Firstly, the debate is now more or less done on the issue of life outside our planetary boundary. In the media and with friends meeting at a local bar, you struggle to find anyone holding a firm position that we’re a sole, unique [and thus rather arrogant] species. Secondly, the spread of networked media and youtube has allowed people to see over-whelming evidence of craft making  constant visits, akin to ‘ET anthropological tourism‘, over every region of the earth. Both standard and night vision high definition cameras provide almost real time exposure to the phenomenon – especially via sites like Google, where this area rates second only to you-know-what in search popularity.

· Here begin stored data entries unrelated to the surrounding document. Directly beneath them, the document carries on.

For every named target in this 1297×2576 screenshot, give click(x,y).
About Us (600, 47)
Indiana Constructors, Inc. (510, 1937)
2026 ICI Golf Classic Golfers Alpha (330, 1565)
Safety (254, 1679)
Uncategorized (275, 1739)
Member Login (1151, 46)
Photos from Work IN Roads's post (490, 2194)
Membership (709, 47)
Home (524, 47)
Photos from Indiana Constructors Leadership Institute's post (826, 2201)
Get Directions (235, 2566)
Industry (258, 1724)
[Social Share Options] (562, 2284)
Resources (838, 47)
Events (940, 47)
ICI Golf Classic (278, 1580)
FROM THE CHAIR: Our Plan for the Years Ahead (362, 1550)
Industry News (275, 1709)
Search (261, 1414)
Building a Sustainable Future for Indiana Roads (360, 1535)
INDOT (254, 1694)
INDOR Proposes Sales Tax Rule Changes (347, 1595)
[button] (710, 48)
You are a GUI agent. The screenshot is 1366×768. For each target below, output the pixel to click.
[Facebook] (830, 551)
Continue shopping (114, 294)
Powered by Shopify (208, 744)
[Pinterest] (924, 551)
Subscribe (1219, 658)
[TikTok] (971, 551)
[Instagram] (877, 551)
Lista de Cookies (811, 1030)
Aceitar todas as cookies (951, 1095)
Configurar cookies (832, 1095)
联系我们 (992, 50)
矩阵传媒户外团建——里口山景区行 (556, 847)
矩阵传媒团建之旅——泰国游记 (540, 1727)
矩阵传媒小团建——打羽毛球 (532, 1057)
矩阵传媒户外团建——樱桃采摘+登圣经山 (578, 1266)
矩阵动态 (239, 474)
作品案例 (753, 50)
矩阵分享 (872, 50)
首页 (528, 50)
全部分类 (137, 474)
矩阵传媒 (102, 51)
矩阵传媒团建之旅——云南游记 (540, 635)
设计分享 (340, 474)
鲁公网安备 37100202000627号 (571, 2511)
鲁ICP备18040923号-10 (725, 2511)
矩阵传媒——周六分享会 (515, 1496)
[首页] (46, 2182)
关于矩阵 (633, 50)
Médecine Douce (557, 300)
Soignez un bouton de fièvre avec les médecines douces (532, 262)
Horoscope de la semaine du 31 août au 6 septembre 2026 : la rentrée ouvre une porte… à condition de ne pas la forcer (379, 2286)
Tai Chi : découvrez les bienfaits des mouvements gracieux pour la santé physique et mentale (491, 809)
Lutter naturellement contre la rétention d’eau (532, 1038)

So Glasgow Council, having been wise enough to consider the possibility of these visiting intelligences appearing in the next 5 years, far from being kooky – I’d suggest have instead been eminently pragmatic. One could suggest of course it’s a little late, along with the rest of our representative structures who fail to grasp the urgency of such formal preparation. Additionally globally agreed policy in the form of the 1967 Outer Space Treaty suggests that civil structures are aware of and conform to issues of this nature.

Who Speaks for Planet Earth?  Comments on the discussions of a recent committee at the Royal Society

At national and global level the issue of ET contact and what to do about it gets pretty complex to decipher. We have a bizarre quagmire of full-on disinformation, covert agencies obsessed with the whole process and most bog-standard politicians being either oblivious or too afraid for their career prospects to mention it. All this in the face of a recent disclosure that several US Presidents were deeply engaged with the extraterrestrial process, something that’s been discussed for decades outside the lime-light of the dominant media.

This issue refuses to go away of course – and most of us who’ve been watching things for a few years know it’s the biggest issue yet to be formally acknowledged. Part of that process of formal acknowledgement was forced onto the agenda in 2001 by the now multi-million viewed Disclosure Project and a current similar approach is under-way via the PRG’s Citizen Hearing.

In Britain –  the last few years have seen the case of Gary McKinnon reach both front page news regularly and even a WhiteHouse discussion between Obama and the UK Prime Minister. A little more below the radar we’ve also seen meetings held at the Royal Society  and in recent years several large scale global “preparedness” type events.

The tone of the submitted FOIA application itself summed up the significant interest in this area, which also led to the UK MoD having to stage-release its library of UFO files via the National Archives in the last few years:

“As mankind continues to advance and head out into the stars we are undoubtedly going to attract the attention of whatever lifeforms are out there. I’m curious to know what provisions have been put in place for our inevitable encounter.”

US Pilot ordered to shoot down huge UFO over UK: Military groups are repeatedly documented as stating these objects have ‘no defence significance’ ?

Glasgow City Council has released a highly detailed response as to how it would deal with an extra-terrestrial encounter and although the authority does not expect to contend with the issue during “the next five years”, a “warm and peaceful welcome” was said to await any non-hostile aliens.

Responding to a request under the Freedom of Information (Scotland) Act, the council told a curious member of the public that information on the authority’s provisions for an “inevitable encounter” was in fact not held.

But staff actually went to the trouble of reconsidering “the likelihood of the council making contact with aliens”.

In his near 1,000 word response, Dr Kenneth Meechan, the authority’s head of information governance, said that the legal framework regarding making contact with extraterrestrial life forms was “not entirely clear”.

The council considered itself “morally bound” by the principles set out in Outer Space Treaty of 1967. But this agreement was “silent on the question of making contact with extraterrestrials” and so the council would “in the unlikely event that it first detects signals from intelligent extraterrestrial life” seek to comply with protocols issued by the SETI Committee of the International Academy of Astronautics.

The UK government had however not included alien contact in its list of mandatory risks to be assessed under the Civil Contingencies Act and so the council had “not identified this as likely to happen within the next five years”.

Reassessing the likelihood of an encounter in direct response to the FoI request, the council said it continued to be of the view that it was unlikely to be the agency to make the breakthrough for several reasons.

Contact was most likely to be made through radio communication and the council did not own or control any radio telescopes. One of the authority’s secondary schools did however have a “large aerial of unknown providence”. “But if this is capable of acting as a radio telescope, we are not presently using it,” the council insisted.

If first contact was made through a landing on earth the council said on a statistical basis aliens were unlikely to “initially land in Glasgow”. “The council… covers around 0.008 per cent of the world’s population and 0.00003 per cent of the total surface of the earth/ 0.00012 per cent of the land area,” it said.

Nevertheless Meechan did say that Glasgow was a “vibrant and exciting city for visitors and has been awarded any number of accolades by national and international travel guides”.

“We are sure that any (non-hostile) alien visitors would want to include Glasgow in their list of places to visit, and we can assure them of a warm and peaceful welcome.”